TEKS DOKUMEN:
Latest News

21 Aug 2010
"Not Just Music but a Cultural Movement" by Denny Sakrie
Tak Sekedar Musik Tapi Gerakan Kebudayaan.



Source: Dennysakrie63's Blog


Written by Denny Sakrie






Tengoklah hiruk pikuk industri musik negeri ini. Band band bersesakan dengan warna yang cenderung seragam. Amatlah sukar menerka jatidiri sebuah band. Lalu tiba-tiba muncullah sebuah band yang menampilkan sikap dan konsep yang berbeda. Sejatinya ketika semua orang berbaju hitam, dan muncul seseorang berbaju merah maka pastilah semua mata tertuju pada sosok yang berbusana beda. Mungkin demikianlah analogi yang tepat disematkan pada band baru bernama Montecristo. Sebuah band yang ikwalnya muncul karena dililit kegelisahan dalam menghasilkan karya-karya musik yang lebih tertata, terkonsep dan terpadu. Kegelisahan demi kegelisahan yang mereka temui inilah sebetulnya pangkal menguaknya kreativitas dalam bermusik.



Terbentuk pada tahun 2007 dan mulai memancangkan jatidiri sebagai Montecristo setahun berselang. Dimulai dengan ajakan Rustam Effendy pada Eric Martoyo dan Fadhil Indra untuk membentuk band. Ketiganya datang dari latar belakang yang berbeda. Rustam adalah seorang karyawan sebuah perusahaan multinasional, Eric adalah orang bisnis dan Fadhil Indra adalah pemusik yang memperkuat Discus, Makara dan KJP. Niat ngeband saat itu hanya sebatas ngejam belaka. ”Kami cuma ingin menghilangkan stress dgn ngeband”, kata Rustam. Baginya, bukanlah tidak ada masalah dengan skill bermain musik jika ingin melangkah menjadi musisi professional, namun dia merasa yakin dengan didukung perspektif bermusik rekan-rekan yang diajaknya, band yang diidamkan bisa terwujud.



Kemudian muncul Haposan Pangaribuan (bass), Alvin Anggakusuma (gitar) dan Keda Panjaitan (drum). Ketiga pemusik ini bisa dianggap sebagai pemberi warna modern dalam rhythm section Montecristo. Perpaduan antara musik rock klasik era 70-an dan rock era 90-an, menjelmalah konsep utuh Montecristo. Seperti apa sesungguhnya musik Montecristo? “Misi kami adalah menyampaikan pesan. Dan pesan ini akan lebih efektif jika melebur dalam alunan musik”, ungkap Eric Martoyo yang didapuk sebagai vokalis utama Montecristo.



Menurut Eric, dalam repertoar Montecristo lirik lagu adalah bagian yang sama pentingnya dengan tatanan musik. Jadi tak heran jika muatan lirik merupakan anasir yang mencolok dalam sajian musik Montecristo. Mereka dengan berani mengangkat tema-tema besar dalam lingkup sosial, politik, ekonomi dan kemanusiaan tanpa mesti harus mengeyampingkan tema romansa.”Sebagian besar lirik Montecristo justru diangkat dari true event,” imbuh Fadhil Indra. Konsep musik Montecristo, menurut Fadhil yang menjabat music director adalah hard rock dengan sentuhan rock progresif yang simfonik. Sub Genre yang terdekat yang dimainkan Montecristo adalah Symphonic Progressive,yang menuai pesona pada era 70-an silam.

YANG HARUS DIKERJAKAN:
Tuliskan ulang bagian artikel tentang band Montecristo yang diawali dengan kata-kata "Kemudian muncul Haposan" dan diakhiri dengan "vokalis utama Montecristo.". Daftar berikut adalah bahan tersendiri yang terpisah dari artikel.

CUPLIKAN DATA:
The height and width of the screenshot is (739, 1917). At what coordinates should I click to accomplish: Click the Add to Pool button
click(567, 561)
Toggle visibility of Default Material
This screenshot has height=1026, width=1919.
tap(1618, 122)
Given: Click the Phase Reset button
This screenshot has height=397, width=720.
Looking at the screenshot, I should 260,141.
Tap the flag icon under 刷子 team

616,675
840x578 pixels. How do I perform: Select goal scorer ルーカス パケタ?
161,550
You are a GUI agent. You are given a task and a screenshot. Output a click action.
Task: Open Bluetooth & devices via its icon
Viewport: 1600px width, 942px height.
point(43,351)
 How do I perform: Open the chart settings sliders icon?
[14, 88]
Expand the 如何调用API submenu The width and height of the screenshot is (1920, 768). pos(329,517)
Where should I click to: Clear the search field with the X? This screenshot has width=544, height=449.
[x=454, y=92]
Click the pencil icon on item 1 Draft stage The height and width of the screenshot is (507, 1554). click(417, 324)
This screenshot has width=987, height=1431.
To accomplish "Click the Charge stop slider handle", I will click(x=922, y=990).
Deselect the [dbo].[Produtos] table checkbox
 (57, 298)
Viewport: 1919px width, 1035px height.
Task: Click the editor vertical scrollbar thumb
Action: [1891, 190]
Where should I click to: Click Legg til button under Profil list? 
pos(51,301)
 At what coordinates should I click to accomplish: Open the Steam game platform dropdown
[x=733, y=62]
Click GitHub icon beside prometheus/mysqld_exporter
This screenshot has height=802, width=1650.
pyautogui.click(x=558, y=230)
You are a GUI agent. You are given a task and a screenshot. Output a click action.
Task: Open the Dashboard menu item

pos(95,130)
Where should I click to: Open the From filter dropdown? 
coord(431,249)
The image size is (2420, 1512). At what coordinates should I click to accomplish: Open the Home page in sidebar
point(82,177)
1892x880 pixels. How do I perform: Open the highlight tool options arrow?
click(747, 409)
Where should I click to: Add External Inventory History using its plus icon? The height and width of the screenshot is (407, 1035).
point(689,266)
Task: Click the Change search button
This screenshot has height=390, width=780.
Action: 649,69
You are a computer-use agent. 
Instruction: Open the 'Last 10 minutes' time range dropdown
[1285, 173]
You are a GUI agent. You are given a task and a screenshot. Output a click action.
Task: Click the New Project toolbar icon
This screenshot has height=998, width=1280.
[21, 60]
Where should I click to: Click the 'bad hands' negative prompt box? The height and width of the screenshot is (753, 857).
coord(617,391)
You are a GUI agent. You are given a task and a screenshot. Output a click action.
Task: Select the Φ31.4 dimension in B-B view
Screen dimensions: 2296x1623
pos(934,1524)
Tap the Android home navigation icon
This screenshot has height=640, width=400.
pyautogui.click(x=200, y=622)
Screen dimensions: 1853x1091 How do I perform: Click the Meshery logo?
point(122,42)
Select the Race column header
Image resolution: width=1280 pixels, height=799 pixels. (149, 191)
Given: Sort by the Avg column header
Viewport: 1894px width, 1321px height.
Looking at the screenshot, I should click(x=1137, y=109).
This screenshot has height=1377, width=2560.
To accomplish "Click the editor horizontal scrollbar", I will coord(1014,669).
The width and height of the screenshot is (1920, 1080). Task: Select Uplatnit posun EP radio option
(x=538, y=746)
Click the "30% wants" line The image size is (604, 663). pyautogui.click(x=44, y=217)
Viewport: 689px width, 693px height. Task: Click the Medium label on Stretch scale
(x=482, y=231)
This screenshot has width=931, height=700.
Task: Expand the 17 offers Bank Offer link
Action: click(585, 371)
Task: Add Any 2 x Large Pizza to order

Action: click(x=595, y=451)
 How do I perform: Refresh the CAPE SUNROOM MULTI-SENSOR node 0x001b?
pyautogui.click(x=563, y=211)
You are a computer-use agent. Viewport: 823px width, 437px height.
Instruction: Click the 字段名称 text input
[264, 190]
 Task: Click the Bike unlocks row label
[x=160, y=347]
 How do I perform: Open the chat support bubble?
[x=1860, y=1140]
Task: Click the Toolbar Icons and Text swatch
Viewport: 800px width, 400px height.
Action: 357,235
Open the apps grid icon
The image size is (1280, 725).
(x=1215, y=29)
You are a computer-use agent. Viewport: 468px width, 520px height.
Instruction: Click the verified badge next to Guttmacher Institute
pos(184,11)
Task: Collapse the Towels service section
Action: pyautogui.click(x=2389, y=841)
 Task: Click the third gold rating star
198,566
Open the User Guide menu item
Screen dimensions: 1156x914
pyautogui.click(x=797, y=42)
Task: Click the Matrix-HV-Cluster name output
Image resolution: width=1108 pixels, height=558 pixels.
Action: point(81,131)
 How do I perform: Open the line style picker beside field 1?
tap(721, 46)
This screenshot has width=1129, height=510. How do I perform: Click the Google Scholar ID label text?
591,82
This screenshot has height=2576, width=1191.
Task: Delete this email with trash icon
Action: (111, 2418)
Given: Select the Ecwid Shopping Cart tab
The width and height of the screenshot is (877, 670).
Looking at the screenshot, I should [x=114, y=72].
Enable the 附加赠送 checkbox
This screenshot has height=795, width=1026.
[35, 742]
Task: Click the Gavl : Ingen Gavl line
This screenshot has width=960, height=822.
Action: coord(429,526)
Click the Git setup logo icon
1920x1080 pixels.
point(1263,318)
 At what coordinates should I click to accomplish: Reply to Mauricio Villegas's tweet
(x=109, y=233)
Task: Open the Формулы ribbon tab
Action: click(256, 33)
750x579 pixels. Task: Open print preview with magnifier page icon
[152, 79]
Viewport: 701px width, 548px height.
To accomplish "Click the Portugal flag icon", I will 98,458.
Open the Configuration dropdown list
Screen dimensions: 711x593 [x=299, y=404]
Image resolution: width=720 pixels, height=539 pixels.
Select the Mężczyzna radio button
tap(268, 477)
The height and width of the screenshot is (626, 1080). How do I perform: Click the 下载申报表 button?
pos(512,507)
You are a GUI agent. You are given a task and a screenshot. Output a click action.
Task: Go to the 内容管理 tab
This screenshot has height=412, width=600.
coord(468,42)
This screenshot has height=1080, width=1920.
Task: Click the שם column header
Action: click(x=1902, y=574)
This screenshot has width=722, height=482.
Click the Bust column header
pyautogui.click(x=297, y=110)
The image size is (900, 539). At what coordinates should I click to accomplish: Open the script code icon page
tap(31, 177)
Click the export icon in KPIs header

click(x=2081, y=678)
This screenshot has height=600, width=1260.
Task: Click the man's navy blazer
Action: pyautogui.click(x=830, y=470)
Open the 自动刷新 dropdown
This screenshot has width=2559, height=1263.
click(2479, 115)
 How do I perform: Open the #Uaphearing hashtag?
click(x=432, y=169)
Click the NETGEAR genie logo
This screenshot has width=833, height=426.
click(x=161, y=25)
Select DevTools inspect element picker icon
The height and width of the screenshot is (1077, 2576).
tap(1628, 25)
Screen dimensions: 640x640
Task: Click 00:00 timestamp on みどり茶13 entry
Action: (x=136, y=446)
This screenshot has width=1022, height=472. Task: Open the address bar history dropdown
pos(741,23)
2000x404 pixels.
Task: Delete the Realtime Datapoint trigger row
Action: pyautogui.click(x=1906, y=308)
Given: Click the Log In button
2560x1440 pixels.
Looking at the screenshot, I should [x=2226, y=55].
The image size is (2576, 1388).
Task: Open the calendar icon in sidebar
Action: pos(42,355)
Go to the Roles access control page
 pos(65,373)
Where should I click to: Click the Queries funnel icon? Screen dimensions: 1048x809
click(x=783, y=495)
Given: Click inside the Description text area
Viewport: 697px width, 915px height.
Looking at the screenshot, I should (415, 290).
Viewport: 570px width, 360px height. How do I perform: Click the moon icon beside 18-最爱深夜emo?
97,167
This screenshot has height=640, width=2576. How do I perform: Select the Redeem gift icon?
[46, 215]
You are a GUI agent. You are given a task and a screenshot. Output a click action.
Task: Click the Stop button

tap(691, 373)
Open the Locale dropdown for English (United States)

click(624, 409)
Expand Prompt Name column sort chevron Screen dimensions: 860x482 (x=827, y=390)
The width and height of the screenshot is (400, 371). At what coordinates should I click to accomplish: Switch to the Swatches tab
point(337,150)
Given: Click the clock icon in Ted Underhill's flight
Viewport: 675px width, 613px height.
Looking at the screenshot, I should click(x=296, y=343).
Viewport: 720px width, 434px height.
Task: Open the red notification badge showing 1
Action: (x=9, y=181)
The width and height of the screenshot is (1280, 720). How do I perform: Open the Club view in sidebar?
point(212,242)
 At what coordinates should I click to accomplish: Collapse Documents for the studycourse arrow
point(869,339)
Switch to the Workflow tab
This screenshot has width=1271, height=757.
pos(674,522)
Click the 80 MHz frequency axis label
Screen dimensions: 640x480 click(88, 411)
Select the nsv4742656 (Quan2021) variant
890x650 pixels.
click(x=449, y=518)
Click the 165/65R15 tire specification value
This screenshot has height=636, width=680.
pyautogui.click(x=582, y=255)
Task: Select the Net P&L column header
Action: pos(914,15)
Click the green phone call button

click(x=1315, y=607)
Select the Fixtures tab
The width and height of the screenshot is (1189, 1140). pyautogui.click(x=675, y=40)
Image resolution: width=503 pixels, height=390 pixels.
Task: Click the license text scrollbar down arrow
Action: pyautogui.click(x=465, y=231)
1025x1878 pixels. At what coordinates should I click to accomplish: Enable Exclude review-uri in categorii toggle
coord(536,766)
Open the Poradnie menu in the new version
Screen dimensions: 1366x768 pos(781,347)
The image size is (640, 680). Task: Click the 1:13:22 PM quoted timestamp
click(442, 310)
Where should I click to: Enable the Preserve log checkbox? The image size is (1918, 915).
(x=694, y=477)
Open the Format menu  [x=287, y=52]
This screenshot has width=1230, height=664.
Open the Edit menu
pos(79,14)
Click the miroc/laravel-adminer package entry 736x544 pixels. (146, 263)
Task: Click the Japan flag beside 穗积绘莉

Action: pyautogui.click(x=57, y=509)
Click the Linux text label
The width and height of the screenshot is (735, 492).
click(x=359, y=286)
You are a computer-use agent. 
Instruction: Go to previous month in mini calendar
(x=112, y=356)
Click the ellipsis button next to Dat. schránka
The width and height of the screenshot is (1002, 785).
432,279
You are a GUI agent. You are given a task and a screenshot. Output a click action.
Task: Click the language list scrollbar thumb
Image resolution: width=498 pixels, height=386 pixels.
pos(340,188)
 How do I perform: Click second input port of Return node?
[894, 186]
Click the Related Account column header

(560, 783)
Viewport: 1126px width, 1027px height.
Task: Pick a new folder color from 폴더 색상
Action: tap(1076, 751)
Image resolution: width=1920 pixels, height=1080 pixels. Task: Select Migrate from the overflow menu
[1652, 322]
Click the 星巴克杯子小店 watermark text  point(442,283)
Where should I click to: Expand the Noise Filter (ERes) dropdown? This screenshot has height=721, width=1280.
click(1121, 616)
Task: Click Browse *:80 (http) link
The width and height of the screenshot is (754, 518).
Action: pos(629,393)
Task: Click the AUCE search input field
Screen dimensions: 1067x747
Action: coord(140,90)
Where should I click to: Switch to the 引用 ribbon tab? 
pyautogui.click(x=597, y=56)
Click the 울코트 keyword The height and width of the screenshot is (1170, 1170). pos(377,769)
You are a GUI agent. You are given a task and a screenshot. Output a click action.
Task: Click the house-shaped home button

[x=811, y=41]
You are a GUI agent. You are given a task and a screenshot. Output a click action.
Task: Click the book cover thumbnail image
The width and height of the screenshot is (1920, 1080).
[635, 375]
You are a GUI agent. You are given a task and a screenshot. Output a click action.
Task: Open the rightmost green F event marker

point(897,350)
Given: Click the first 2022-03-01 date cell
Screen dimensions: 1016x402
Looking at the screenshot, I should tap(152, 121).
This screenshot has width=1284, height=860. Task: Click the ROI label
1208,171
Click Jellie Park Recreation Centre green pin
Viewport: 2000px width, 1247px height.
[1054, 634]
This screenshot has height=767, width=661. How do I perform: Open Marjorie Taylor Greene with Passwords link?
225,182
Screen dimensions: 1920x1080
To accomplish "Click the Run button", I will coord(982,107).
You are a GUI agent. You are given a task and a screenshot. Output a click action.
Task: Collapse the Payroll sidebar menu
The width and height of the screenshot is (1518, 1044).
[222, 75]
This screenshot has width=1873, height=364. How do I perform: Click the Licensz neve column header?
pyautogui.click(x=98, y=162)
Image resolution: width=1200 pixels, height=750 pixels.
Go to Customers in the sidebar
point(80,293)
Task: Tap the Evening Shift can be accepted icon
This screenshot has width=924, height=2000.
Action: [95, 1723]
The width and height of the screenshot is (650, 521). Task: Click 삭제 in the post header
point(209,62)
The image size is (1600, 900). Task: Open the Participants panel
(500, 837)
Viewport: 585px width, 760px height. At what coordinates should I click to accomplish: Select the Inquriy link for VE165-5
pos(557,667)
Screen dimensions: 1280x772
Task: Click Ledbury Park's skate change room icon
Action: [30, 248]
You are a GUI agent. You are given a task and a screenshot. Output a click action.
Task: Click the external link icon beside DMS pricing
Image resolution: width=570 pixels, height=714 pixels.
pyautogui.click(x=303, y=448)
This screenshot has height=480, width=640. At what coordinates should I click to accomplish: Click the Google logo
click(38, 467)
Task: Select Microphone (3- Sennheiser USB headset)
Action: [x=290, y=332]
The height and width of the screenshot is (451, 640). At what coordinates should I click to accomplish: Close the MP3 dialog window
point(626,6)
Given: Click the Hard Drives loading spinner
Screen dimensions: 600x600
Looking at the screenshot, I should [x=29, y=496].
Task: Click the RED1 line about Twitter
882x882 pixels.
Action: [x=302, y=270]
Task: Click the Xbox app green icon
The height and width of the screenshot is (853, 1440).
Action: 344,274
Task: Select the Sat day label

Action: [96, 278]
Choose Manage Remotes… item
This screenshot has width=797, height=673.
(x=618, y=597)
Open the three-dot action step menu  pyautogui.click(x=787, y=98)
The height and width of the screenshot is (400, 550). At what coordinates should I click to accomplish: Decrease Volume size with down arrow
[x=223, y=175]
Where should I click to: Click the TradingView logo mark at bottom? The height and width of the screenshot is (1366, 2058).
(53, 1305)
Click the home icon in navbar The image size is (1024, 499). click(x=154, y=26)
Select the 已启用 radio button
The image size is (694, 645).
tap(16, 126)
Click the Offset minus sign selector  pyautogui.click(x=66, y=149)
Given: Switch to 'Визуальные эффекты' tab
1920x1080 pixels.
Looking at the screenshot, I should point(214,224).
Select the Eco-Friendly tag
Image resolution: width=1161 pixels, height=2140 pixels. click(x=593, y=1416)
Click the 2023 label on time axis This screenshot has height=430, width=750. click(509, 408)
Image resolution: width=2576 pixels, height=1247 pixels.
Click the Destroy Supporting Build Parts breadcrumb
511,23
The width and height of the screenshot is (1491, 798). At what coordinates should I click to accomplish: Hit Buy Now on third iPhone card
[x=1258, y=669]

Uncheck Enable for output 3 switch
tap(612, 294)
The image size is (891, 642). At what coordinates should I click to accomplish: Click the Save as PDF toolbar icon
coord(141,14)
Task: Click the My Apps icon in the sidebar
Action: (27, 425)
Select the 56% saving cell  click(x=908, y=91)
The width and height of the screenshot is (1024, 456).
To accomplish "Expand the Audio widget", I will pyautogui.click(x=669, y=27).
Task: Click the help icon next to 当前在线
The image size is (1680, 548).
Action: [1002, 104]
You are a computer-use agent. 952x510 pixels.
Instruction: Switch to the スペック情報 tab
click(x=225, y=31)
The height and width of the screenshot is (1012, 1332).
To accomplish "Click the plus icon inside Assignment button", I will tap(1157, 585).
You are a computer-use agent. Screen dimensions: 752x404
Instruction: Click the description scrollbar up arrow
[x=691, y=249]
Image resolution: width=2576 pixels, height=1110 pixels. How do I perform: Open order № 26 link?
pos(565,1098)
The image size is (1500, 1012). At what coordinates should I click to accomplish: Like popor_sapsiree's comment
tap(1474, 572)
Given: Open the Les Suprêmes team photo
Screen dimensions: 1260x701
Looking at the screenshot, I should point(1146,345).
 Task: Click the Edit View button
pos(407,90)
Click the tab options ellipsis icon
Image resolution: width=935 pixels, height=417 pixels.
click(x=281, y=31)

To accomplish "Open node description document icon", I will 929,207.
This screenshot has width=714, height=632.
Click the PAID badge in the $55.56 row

JAWABAN:
Kemudian muncul Haposan Pangaribuan (bass), Alvin Anggakusuma (gitar) dan Keda Panjaitan (drum). Ketiga pemusik ini bisa dianggap sebagai pemberi warna modern dalam rhythm section Montecristo. Perpaduan antara musik rock klasik era 70-an dan rock era 90-an, menjelmalah konsep utuh Montecristo. Seperti apa sesungguhnya musik Montecristo? “Misi kami adalah menyampaikan pesan. Dan pesan ini akan lebih efektif jika melebur dalam alunan musik”, ungkap Eric Martoyo yang didapuk sebagai vokalis utama Montecristo.